Here are pics of my new Portuguese Tumblers!
They are really tiny, like holding a little apple.
It will be interesting to see what colors I get out of this pair...


----------



## Skyeking

Oh...they are so cute, and certainly would make wonderful pets.

Can you show a picture of one next to a homing size pigeon, its hard to comprehend their small size from the picture.

Thanks for sharing.


----------



## karijo

You're just looking for an excuse to have more pictures! LOL

As soon as they are out of quarantine I'll post pics next to Brooklyn (the feral).

In the meantime, here is a great video I found on Youtube showing a Portie next to some racing homers... Perfectly shows the ridiculous size difference!

http://tr.youtube.com/watch?v=V-GIbhxbd8g


----------



## Skyeking

Oh....ha..Ha...Ha! Thank youf or that video!

They are just to cute, I just can't take them serious,....I find them way over the top cute!! Now, I want two of them too!


----------



## g0ldenb0y55

Wow! They look so small next to a homer. Great video.


----------



## karijo

aren't they great? i woke up to their very distinctive cooing this morning. it sounds so different from the other birds!!


----------



## spirit wings

yes, they are on my short list....a fig breeder friend of mine showed me two he was taking to a show when I met up with him on his way to give me my figs, they are sooooo adorable...I wanted a pair as soon as I saw them...the thing is he told me they will always surprise you on the color their babies will be, they come in every color there is......WANT SOME!


----------



## RodSD

These are one of those small breeds, isn't it? I wonder if these are smaller than Birmingham rollers. How much do they weigh?


----------



## spirit wings

RodSD said:


> These are one of those small breeds, isn't it? I wonder if these are smaller than Birmingham rollers. How much do they weigh?
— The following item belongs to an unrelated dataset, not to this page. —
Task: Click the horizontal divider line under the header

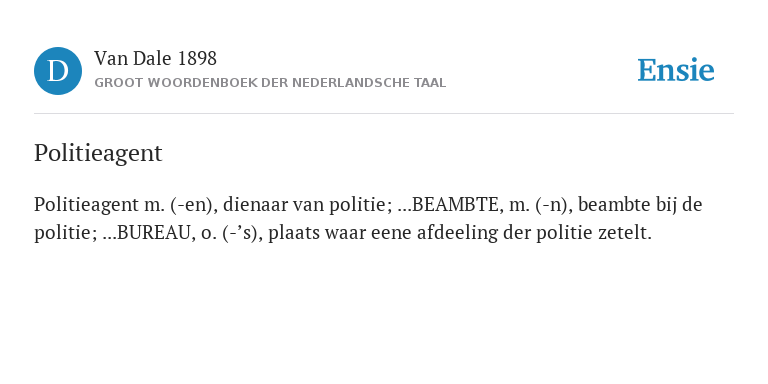Action: (384, 114)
check out the vid and you tell us.....how small are birm rollers anyway?...


----------



## Deluhathol

hey you finally got them . Congratz on the new additions. Do you plan on flying them? I had the honor of being able to attend the roller cup for AARC (Afro American Roller Club) last weekend on the 16th. that was an awesome sight to see all the pigeons breaking at the same time. I felt sorry for one of the people that was flying, the poor guy had 2 peregrine falcons and a red tail hawk attack during his fly.


----------



## RodSD

Birmingham rollers are like half the size of homers maybe like 8 ounces? That Portuguese Tumbler seems smaller.


----------



## karijo

The hen is 7 ounces, the cock weighs about 7-7.5 ounces (he kept tap dancing on the scale). I have seen ones smaller than they are though, so I am sure there are those weighing in at 6.


----------



## Guest

very pretty , any pictures of them just hanging in the loft though ?


----------



## karijo

not yet, they'll be under quarantine in the house for at least another 40 days. 45-60 days on all new birds. the cock is a total mellow sweet guy, very calm and tame. the hen is a little more wiggly but i am sure by the end of the quarantine she will be super tame.


----------



## Guest

well anything other then their photo shoot pictures would be great too lol something about those glamor shots just takes away from their natural beauty for me  wouldnt mind having a pair of that breed myself but have wayyy to many birds as it is


----------



## TAWhatley

karijo said:


> http://tr.youtube.com/watch?v=V-GIbhxbd8g


That link doesn't work for me, but this one does .. think it's the same video ..: http://www.youtube.com/watch?v=V-GIbhxbd8g

Terry


----------